Directions:
Filter the entries that follow, copying every line in which the word "path" appears.

Provided records:
:::::

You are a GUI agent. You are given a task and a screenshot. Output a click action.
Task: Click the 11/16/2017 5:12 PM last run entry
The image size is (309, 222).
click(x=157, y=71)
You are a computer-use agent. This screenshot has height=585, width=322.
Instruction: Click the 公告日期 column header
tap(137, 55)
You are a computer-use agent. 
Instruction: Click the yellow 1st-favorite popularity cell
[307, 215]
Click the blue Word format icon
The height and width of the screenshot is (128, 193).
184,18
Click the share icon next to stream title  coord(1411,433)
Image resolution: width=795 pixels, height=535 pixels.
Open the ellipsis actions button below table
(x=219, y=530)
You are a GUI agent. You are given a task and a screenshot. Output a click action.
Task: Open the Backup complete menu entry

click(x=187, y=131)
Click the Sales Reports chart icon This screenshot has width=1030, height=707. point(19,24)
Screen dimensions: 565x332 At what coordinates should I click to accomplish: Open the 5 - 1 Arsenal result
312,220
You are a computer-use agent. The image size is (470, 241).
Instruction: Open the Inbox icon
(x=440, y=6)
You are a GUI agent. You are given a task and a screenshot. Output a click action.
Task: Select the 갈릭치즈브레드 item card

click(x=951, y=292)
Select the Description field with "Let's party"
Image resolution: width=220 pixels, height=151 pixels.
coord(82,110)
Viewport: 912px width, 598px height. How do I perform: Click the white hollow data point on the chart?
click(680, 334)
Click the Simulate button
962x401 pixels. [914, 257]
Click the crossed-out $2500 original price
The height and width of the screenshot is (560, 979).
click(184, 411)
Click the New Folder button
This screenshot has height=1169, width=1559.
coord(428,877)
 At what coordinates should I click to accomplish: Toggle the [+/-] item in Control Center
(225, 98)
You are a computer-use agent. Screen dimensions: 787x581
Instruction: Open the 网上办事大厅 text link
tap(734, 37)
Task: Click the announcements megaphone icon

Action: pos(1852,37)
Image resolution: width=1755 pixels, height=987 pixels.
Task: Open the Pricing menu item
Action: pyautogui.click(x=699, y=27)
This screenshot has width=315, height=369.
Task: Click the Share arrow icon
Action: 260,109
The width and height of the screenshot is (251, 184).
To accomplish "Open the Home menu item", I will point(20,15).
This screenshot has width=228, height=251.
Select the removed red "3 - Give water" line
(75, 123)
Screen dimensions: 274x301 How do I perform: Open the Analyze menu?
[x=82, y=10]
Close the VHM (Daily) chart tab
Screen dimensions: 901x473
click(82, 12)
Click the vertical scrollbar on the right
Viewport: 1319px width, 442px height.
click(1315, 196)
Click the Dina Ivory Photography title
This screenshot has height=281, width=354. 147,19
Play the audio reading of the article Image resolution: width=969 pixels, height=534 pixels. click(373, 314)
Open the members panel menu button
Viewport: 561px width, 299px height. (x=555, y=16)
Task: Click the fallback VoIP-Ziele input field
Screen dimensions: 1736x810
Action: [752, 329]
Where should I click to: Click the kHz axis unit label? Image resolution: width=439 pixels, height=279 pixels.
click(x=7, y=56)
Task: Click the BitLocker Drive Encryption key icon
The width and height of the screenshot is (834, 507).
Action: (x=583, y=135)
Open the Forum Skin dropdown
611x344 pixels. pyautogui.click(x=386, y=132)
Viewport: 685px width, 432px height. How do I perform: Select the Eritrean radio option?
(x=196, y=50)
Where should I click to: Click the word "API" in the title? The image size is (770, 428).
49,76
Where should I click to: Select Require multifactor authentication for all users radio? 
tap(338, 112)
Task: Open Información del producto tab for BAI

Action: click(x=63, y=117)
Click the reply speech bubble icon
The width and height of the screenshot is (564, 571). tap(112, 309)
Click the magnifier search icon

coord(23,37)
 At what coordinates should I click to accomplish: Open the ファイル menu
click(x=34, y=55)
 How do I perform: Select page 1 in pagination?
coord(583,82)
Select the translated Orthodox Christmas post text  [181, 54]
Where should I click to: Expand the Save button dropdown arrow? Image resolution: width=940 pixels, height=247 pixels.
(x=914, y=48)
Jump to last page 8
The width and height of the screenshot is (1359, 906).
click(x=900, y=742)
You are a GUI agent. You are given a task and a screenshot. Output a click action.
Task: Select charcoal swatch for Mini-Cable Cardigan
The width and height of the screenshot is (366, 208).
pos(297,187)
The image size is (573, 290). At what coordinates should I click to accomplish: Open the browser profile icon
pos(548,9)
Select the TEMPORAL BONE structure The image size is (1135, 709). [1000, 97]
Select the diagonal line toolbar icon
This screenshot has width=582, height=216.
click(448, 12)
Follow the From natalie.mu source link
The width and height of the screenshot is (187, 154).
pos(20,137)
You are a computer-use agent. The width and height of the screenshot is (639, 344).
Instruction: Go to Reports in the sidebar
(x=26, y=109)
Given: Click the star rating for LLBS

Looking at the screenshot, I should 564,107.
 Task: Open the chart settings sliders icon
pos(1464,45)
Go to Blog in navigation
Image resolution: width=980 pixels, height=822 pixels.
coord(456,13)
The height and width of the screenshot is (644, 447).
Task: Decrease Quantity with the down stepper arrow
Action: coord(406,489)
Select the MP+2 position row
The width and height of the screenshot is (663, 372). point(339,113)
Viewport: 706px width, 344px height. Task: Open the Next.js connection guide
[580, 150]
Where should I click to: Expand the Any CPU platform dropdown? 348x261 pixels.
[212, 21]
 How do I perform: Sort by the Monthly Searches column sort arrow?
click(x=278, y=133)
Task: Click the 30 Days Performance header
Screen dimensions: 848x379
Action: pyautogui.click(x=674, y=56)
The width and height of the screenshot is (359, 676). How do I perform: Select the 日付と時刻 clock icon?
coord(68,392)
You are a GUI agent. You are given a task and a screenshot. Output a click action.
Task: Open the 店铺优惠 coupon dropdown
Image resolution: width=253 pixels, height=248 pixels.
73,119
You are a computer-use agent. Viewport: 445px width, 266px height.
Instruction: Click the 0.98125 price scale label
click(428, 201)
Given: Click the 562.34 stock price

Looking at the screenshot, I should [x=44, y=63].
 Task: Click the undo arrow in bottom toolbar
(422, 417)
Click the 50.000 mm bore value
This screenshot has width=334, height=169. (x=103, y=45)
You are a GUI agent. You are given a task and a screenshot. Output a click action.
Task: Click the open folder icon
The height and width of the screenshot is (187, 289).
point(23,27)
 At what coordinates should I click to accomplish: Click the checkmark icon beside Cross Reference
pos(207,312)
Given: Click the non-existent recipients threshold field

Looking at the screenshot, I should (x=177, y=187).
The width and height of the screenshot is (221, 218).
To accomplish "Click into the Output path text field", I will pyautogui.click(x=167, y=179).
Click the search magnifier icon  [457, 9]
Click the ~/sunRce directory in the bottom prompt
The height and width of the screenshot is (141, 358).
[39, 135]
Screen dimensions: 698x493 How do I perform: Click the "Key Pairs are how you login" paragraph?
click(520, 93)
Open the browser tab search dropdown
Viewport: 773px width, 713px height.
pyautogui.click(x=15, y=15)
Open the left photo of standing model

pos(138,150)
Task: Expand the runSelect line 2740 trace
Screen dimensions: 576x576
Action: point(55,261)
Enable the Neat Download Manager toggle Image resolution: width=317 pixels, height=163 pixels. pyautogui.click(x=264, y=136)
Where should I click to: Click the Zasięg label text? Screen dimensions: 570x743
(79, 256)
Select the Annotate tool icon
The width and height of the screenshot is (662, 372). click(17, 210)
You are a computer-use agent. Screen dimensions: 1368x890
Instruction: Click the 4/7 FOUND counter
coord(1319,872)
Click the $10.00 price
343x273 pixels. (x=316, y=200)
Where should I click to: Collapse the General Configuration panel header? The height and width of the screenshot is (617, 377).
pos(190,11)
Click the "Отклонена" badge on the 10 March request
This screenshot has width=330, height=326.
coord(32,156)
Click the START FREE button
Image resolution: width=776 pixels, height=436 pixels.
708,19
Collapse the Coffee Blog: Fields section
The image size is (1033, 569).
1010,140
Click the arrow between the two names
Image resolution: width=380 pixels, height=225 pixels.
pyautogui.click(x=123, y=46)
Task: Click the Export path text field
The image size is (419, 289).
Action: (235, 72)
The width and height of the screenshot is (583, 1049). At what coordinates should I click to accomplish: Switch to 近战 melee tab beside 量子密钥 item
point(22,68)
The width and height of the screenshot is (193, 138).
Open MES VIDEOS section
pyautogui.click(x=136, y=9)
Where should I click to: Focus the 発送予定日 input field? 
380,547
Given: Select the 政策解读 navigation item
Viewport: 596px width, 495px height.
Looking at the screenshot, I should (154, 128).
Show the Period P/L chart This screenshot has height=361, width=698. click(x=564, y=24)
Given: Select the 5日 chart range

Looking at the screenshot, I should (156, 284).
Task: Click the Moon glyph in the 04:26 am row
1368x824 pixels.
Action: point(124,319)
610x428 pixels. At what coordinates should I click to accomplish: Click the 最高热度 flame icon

:::::

Completed exercise:
To accomplish "Click into the Output path text field", I will pyautogui.click(x=167, y=179).
Task: Click the Export path text field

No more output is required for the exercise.